My name is Lauren Brown and I’m 20 years old. Throughout my life, I have experienced wavering levels of anxiety and depression. About a month ago, I decided to quit my third year as a member of New York University’s Varsity Women’s basketball team, partially because of the heightened anxiety I felt on and off of the court. As I grew up in an environment that valued a misconstrued concept of mental toughness, and found heroism in “overcoming the pain,” it took me a while to recognize the ways in which I’d forced myself to take on an unfamiliar and overly aggressive temperament in an effort to feel powerful and “sane.” Temperament is defined as a manifested state of being. In other words, it is a consistent, and yet, a controllable nature of feeling.
I have found that within the culture of athletics, the concept of mental illness is often seen as a weakness. This is why I believe that it is crucial to voice the normalcy of depression and anxiety, especially for a college athlete. Although I have chosen to pursue my other academic and artistic interests at NYU, I will remain an active advocate for the normalization of mental illness for current student athletes, as well as the athletes who have decided to quit their collegiate sports teams.
Unfortunately, there is an even greater level of disdain that surrounds a player who has decided to step away from the sport that they’d once found the greatest amount of comfort in. Many of us may assume that these players were not mentally tough enough or ready for the intensity of each practice or game, when in reality, this way of thinking will only limit an individual’s ability to empathize with someone who is choosing to leave a piece of themselves that, at one point, reflected almost every aspect of their identity. For these reasons, we must continue to emphasize the importance of perspective, as we push ourselves to understand the fact that every person has a different kind of temperament when dealing with challenges and change.
I lapse into a familiar state of being,
Especially when I feel lonely.
I get sad.
It makes me feel
Homeless in my own home
Irrelevant to a world that loves me
Depleted by daylight and talking.
I stop believing in the person who is nice to me.
It makes me feel
Helpless in moments of crying
Absent to my mindless wondering
Confused by loud noises and complete silence.
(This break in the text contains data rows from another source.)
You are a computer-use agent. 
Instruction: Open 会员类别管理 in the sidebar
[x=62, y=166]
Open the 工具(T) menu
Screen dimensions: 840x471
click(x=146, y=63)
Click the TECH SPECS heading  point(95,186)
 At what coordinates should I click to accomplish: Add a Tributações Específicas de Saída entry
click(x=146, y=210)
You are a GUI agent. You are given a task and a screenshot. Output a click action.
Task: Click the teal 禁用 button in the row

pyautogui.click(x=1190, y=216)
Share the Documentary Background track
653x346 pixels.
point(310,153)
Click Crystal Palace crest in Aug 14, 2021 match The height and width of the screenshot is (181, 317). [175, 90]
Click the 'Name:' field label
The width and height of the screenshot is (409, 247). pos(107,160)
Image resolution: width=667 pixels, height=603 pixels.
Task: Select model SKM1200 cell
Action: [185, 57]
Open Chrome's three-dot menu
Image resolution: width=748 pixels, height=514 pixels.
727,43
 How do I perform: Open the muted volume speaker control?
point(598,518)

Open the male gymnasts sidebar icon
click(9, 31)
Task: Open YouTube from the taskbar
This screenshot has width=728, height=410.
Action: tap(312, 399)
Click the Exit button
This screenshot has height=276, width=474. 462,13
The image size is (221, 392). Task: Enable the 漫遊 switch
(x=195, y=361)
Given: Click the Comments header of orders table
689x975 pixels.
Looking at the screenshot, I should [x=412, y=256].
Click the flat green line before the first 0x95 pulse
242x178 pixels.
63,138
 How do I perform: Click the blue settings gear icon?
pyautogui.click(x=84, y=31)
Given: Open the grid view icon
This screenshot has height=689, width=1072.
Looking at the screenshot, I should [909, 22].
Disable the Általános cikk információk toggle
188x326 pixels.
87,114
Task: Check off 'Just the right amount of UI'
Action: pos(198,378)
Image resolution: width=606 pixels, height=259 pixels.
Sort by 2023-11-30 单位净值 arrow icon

As doubt surrounds all that I have ever wanted:
I get cold more easily
Because my mind seems empty
And, my taste feels limiting.
It makes me feel
Common in the rain, when I usually like dancing
Veiled to the abundance of warmth, that I typically find amazing
Curious by ways of survival, while attempting to harness the yearning.
Lost in my own body:
to breathe a breath that’s not as heavy.
I hate when I feel so sad
Because the cold finds me more readily
And, I begin to ache more quickly.
I hate when I feel sad.
So, I search for a mood to keep me moving.